Texto proporcionado:
┌──

Concha Piquer (Valencia)
“Viajas más que el baúl de la Piquer”. Esa frase se hizo célebre en los años de mayor fama de la tonadillera valenciana, nacida en 1906, y es en su casa-museo valenciana donde podemos ver algunos de sus baúles roperos que siempre la acompañaban en sus giras. Historiadores y museólogos se han ocupado de transportarnos a la época en que Conchita Piquer vivía con sus padres en esta casa del barrio de la Zaidía entre 1916 y 1920. Su madre era modista, de ahí el cuarto de costura con su máquina de coser Singer y una pesada plancha de hierro. En el comedor tampoco falta algo muy común en los hogares de aquella época: una reproducción en latón de La última cena de Da Vinci. Y en el dormitorio encontramos una clásica jofaina para la higiene diaria que nos mete de lleno en las primeras décadas del siglo XX. En la planta baja esperan el tocador de la artista, con sus polveras, espejos y cepillos de plata, y la cartelería que promocionaba sus espectáculos a lo largo del mundo.

└──

Tu objetivo:
Contesta estas preguntas con los datos del texto sobre Concha Piquer:
1. ¿En qué año nació la tonadillera?
2. ¿A qué se dedicaba su madre?
3. ¿Qué se encuentra en la planta baja de la casa-museo?

Conjunto de datos:
┌──

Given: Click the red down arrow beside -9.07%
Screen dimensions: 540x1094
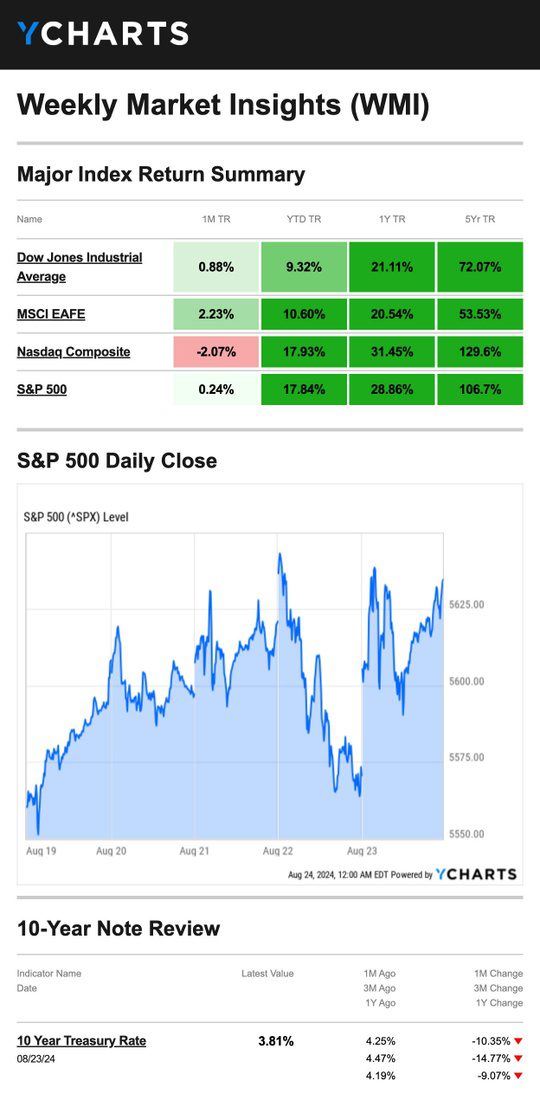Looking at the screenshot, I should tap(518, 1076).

└──
┌──

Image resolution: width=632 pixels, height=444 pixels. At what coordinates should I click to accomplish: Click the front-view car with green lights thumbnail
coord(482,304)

└──
┌──

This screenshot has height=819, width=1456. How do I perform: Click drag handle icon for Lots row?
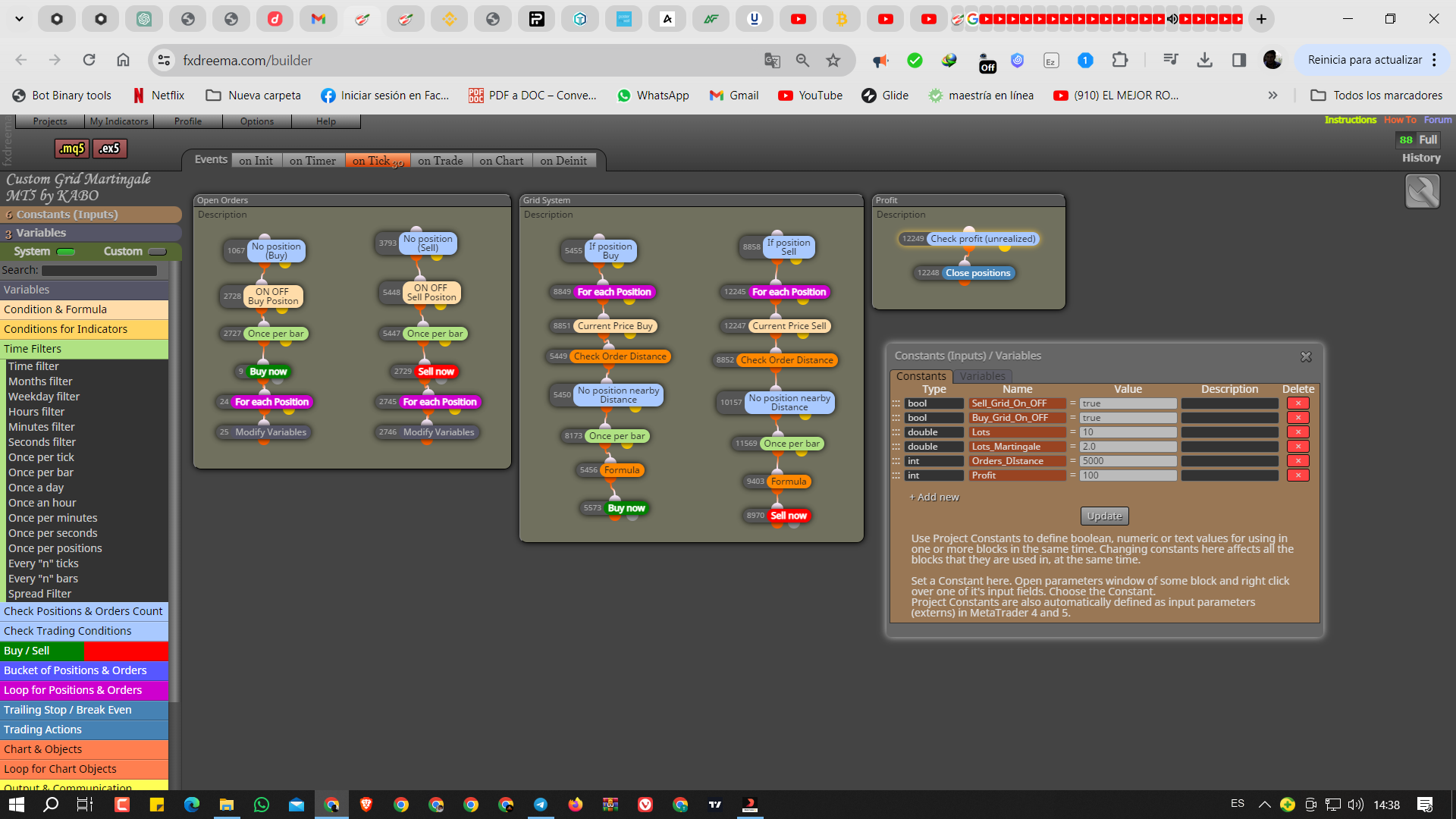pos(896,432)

└──

Solución del problema:
1. En 1906.
2. Era modista.
3. El tocador de la artista, con sus polveras, espejos y cepillos de plata, y la cartelería que promocionaba sus espectáculos a lo largo del mundo.